In recent years, the value of combining different treatment modalities in order to achieve better

disease control in metastatic or inoperable NET has been increasingly investigated. Randomized clinical trials are underway to compare the efficacy of PRRT alone, and in combination with
chemotherapy. The concept of COMBIERT (Combined Internal External Radiotherapy),

developed by R.P. Baum, aims at combining internal and external radiation therapy for better
efficacy. Initial results in patients with neuroendocrine tumors (e.g. inoperable primary pancreatic NET as well as in recurrent glomus tumors (Figure 8) and paragangliomas) are promising.

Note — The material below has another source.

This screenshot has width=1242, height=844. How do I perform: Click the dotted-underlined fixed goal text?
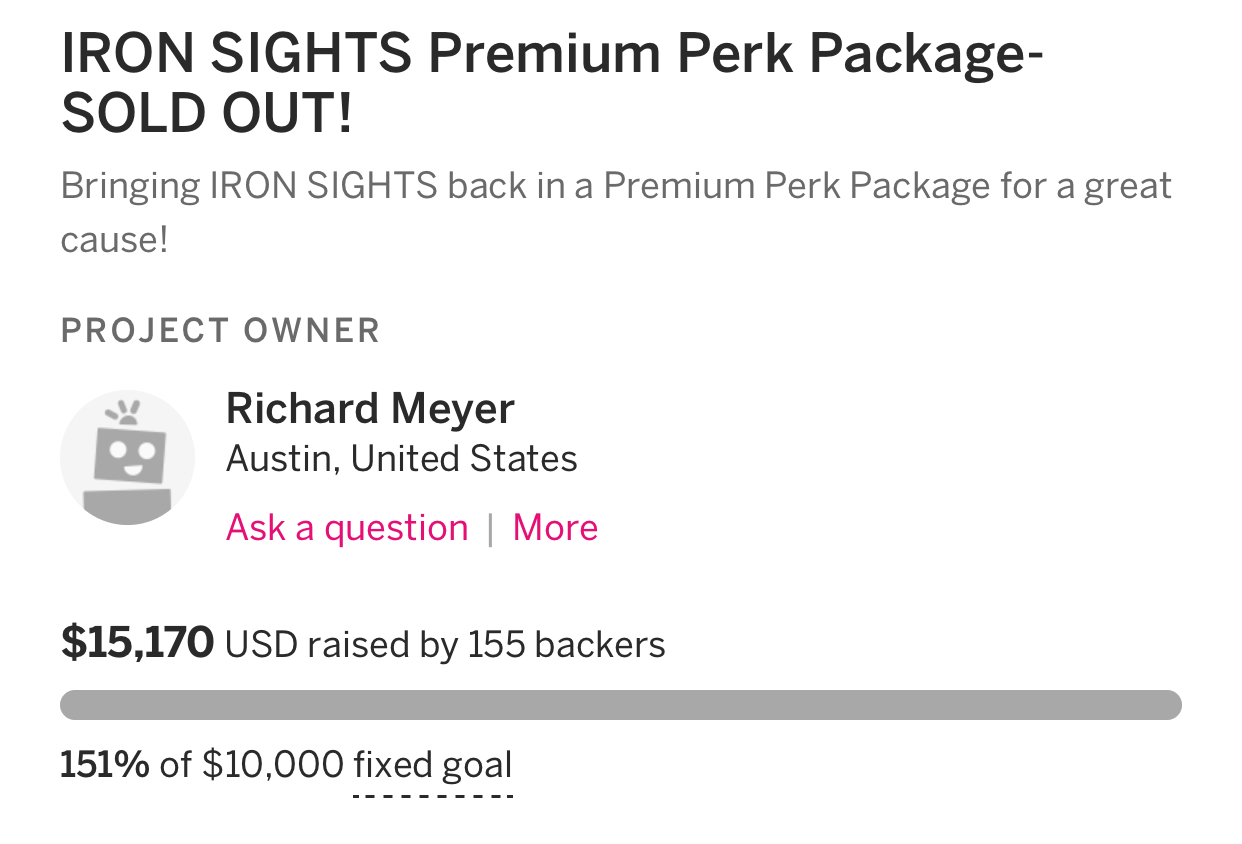tap(433, 766)
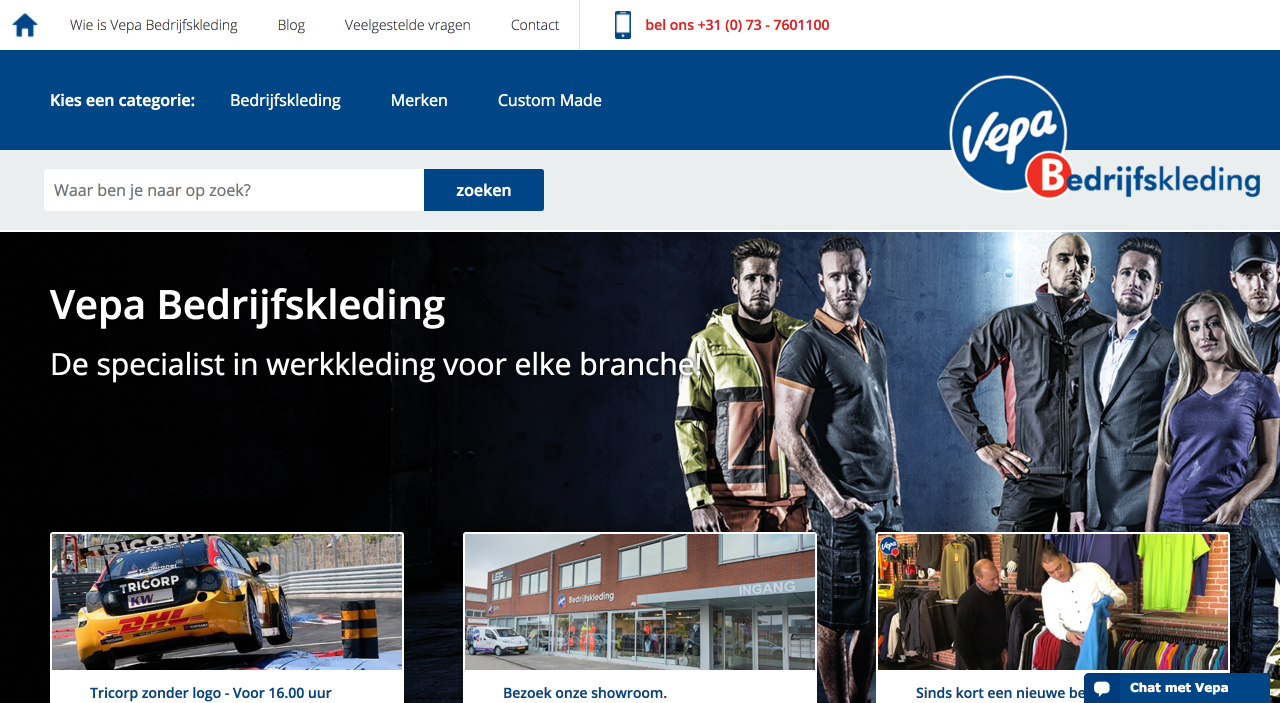Click the mobile phone icon

tap(623, 25)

Similarly, the use of PRRT for tumor debulking prior to surgery (neoadjuvant therapy)
should also be considered.

CONCLUSION

The significant and undeniable effects exerted by PRRT, even to the extent of being curative in
individual cases (Figure 9), has had a major impact on how patients with NET are treated in some
European countries. However, in spite of being an effective treatment option, PRRT is practiced in
Europe only at a few specialized centers (and even less in the U.S. and Canada), mainly due to the lack

of commercially available 90Y- and 177Lu- labeled somatostatin-derived peptides (radiopharmaceuticals). (NOTE: THIS IS A 2007 STUDY. THIS IS CHANGING AS NOW THIS IS IN AUSTRALIA, SINGAPORE, INDIA, AND I BELIEVE CHILE, PLUS MANY HOSITALS IN EUROPE)


Studies that directly compare the clinical results of standard octreotide therapy with PRRT are unfortunately missing. These and other yet unresolved questions regarding the optimal therapy of patients with localized and metastatic NET should be addressed by newly designed, cooperative multicentre trials.